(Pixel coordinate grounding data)
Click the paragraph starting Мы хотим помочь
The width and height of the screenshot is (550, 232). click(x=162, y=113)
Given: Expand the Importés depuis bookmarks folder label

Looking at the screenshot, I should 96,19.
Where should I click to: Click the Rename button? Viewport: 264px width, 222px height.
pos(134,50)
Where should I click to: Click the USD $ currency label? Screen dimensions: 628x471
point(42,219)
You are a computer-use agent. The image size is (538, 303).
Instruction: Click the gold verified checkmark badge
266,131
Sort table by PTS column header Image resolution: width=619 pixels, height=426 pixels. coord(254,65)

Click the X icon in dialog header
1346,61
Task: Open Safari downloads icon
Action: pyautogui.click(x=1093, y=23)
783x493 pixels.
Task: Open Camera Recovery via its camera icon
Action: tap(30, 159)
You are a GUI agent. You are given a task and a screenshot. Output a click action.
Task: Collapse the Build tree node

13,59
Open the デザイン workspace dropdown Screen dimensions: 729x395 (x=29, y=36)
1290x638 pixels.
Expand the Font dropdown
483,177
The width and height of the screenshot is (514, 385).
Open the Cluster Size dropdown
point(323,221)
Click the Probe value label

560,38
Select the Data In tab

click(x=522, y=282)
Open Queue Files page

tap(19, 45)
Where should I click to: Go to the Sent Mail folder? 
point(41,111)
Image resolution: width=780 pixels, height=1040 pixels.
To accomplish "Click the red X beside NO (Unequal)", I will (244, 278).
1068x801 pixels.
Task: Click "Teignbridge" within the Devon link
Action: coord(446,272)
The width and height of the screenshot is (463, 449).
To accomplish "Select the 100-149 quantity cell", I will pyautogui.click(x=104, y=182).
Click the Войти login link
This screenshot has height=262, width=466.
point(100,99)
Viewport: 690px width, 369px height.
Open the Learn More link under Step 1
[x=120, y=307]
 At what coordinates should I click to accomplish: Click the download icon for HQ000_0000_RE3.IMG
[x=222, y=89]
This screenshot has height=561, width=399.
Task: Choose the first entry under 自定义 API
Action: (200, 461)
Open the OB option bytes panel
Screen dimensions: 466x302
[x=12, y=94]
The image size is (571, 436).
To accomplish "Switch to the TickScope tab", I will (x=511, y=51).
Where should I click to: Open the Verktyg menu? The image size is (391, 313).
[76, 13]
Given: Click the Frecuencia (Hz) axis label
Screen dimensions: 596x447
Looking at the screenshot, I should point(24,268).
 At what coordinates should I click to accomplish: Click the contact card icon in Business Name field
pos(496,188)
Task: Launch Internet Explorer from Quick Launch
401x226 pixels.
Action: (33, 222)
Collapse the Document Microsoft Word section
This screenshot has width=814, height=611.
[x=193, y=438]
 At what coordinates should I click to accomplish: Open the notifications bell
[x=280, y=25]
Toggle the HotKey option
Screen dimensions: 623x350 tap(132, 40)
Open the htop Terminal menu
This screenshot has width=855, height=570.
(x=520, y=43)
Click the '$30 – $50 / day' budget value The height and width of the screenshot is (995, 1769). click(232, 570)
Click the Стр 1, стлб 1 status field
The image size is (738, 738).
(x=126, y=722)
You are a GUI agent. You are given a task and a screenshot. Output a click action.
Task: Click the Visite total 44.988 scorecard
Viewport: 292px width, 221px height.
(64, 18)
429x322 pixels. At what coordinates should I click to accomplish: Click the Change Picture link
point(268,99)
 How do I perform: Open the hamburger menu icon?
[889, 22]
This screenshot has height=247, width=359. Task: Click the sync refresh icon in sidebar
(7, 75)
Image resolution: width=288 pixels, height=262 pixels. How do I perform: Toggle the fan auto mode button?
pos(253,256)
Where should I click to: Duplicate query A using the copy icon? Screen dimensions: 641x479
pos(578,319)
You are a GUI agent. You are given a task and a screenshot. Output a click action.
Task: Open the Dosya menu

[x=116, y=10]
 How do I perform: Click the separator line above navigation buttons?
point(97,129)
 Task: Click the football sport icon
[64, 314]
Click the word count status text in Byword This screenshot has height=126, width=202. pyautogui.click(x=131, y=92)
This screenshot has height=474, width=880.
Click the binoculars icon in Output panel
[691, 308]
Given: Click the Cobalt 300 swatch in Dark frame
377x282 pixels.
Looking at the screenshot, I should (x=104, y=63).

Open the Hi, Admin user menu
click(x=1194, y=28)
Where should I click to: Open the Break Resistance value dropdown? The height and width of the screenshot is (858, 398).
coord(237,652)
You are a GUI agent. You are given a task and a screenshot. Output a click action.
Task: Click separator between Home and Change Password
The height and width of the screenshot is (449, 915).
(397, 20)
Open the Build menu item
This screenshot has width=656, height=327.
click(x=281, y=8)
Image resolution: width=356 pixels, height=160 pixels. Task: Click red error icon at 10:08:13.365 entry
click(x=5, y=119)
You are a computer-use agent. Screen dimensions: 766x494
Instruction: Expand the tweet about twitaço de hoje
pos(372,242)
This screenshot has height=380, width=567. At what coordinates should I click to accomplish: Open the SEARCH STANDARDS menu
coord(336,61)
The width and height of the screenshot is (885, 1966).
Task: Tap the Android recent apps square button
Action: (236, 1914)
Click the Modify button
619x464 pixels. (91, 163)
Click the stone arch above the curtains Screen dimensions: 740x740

*WHAT IS BEING ASKED*
Your answer should be the lines above, from the line containing "Task: Open the Dosya menu" up to and including the line containing "Given: Click the Cobalt", reproduced exactly and with nothing else.

*FINISHED TASK*
Task: Open the Dosya menu

[x=116, y=10]
 How do I perform: Click the separator line above navigation buttons?
point(97,129)
 Task: Click the football sport icon
[64, 314]
Click the word count status text in Byword This screenshot has height=126, width=202. pyautogui.click(x=131, y=92)
This screenshot has height=474, width=880.
Click the binoculars icon in Output panel
[691, 308]
Given: Click the Cobalt 300 swatch in Dark frame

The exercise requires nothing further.